Each VERSION element may contain an optional MAINTAINER element, which
has the same syntax and meaning as the MAINTAINER element at the
SOURCES level. It contains the contact information for the maintainer
of the specific data source, which may be different than the
maintainer for the server. If the VERSION MAINTAINER is not present,
clients should use the SOURCES MAINTAINER instead for contact
information.
The optional COORDINATES elements, if present, fully characterize the
reference sequence. If two annotations servers have the same
COORDINATES element, meaning the same 'authority' and 'source'
values', then they are annotations on the same reference sequence.
The 'authority' attribute is the name of the organization that
determined the coordinate system. It is a name like 'NCBI', 'EMBL',
'Ensembl', 'HUGO_ID', 'IPI' or 'UniProt'. The 'source' attribute
refers to the "physical dimension" of the coordinate system. It is a
name like 'Chromosome', 'Clone', 'Contig', 'Gene_ID', 'NT_Contig',
'Protein Sequence', 'Protein Structure', or 'Scaffold'. If the
optional 'taxid' attribute is present it is the NCBI taxonomy id of
the organism.

## TO DO
• 1. Transcribe the passage on VERSION and COORDINATES elements, starting with "Each VERSION element" and going on through "same reference sequence.".
• 2. In the passage on VERSION and COORDINATES elements, what does the optional 'taxid' attribute give when it is present?
• 3. Write the next part of the passage on VERSION and COORDINATES elements, picking up after its final sentence.
The records aren't needed for any of this.

## EXTRACTED MATERIAL
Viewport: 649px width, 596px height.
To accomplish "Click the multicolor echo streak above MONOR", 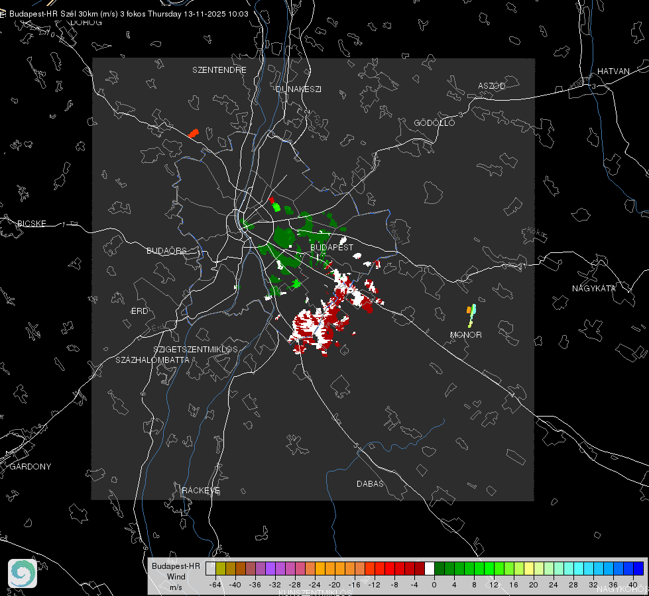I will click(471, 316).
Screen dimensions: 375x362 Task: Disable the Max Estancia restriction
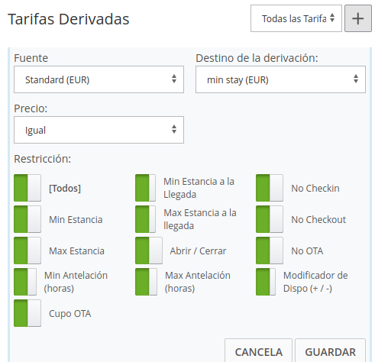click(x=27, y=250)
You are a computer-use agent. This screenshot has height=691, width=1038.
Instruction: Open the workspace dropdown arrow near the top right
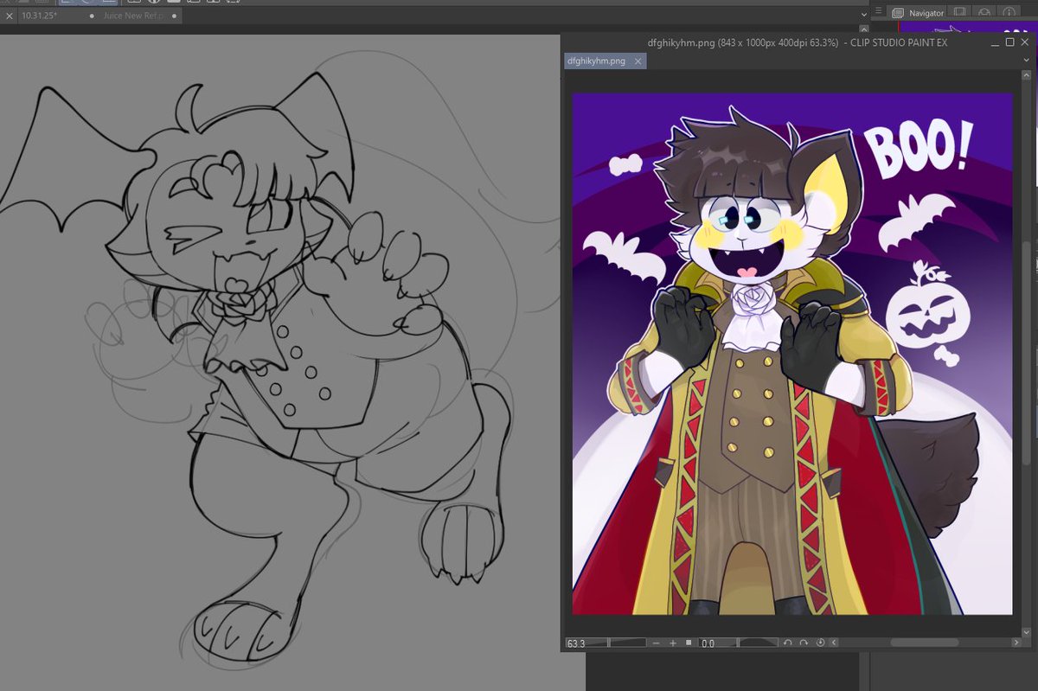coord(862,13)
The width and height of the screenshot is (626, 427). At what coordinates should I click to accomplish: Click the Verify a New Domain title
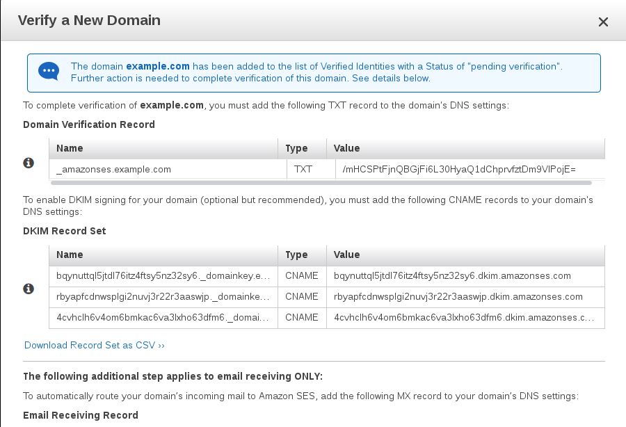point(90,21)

## ANSWERS FOR THE TASKS
• 1.
Each VERSION element may contain an optional MAINTAINER element, which
has the same syntax and meaning as the MAINTAINER element at the
SOURCES level. It contains the contact information for the maintainer
of the specific data source, which may be different than the
maintainer for the server. If the VERSION MAINTAINER is not present,
clients should use the SOURCES MAINTAINER instead for contact
information.
The optional COORDINATES elements, if present, fully characterize the
reference sequence. If two annotations servers have the same
COORDINATES element, meaning the same 'authority' and 'source'
values', then they are annotations on the same reference sequence.

• 2. The NCBI taxonomy id of the organism.

• 3.
The Sanger Institute maintains a registery of authority and source
values at http://XXX.
The COORDINATES tag contains an optional 'test_range' attribute used
to test that the server is operational. Experience with DAS1 found
that the web interface code often did not catch errors at the database
interface layer and would return empty results instead of correctly
reporting errors. The test_range attribute is a value that can be
used in an 'inside' features filter. The response after doing that
feature filter request must contain at least one feature.
There may be more than one COORDINATE element if ... (XXX why?)
The CAPABILITY elements describe what sort of queries a client may do
with the versioned source data. The query is done through the URL
listed in the 'query_id' field. Different query URLs support
different query interfaces. The specific interface is listed in the
'type' field. The specification defines the following query URL types:
'type' value for queries on
------------ --------------
segments the sequence data for the largest contiguous
components in the data source
types the feature types
features the features
locks the locks, for writeback (define here or in
a sister "writeback spec"?)
A given type may not be used more than once. (XXX why not have more
than one "segments"?)
Relative 'query_id's are resolved according to the current xml:base.
A CAPABILITY has zero or more FORMAT elements, each with a 'name'
attribute. These list the supported formats for the given capability.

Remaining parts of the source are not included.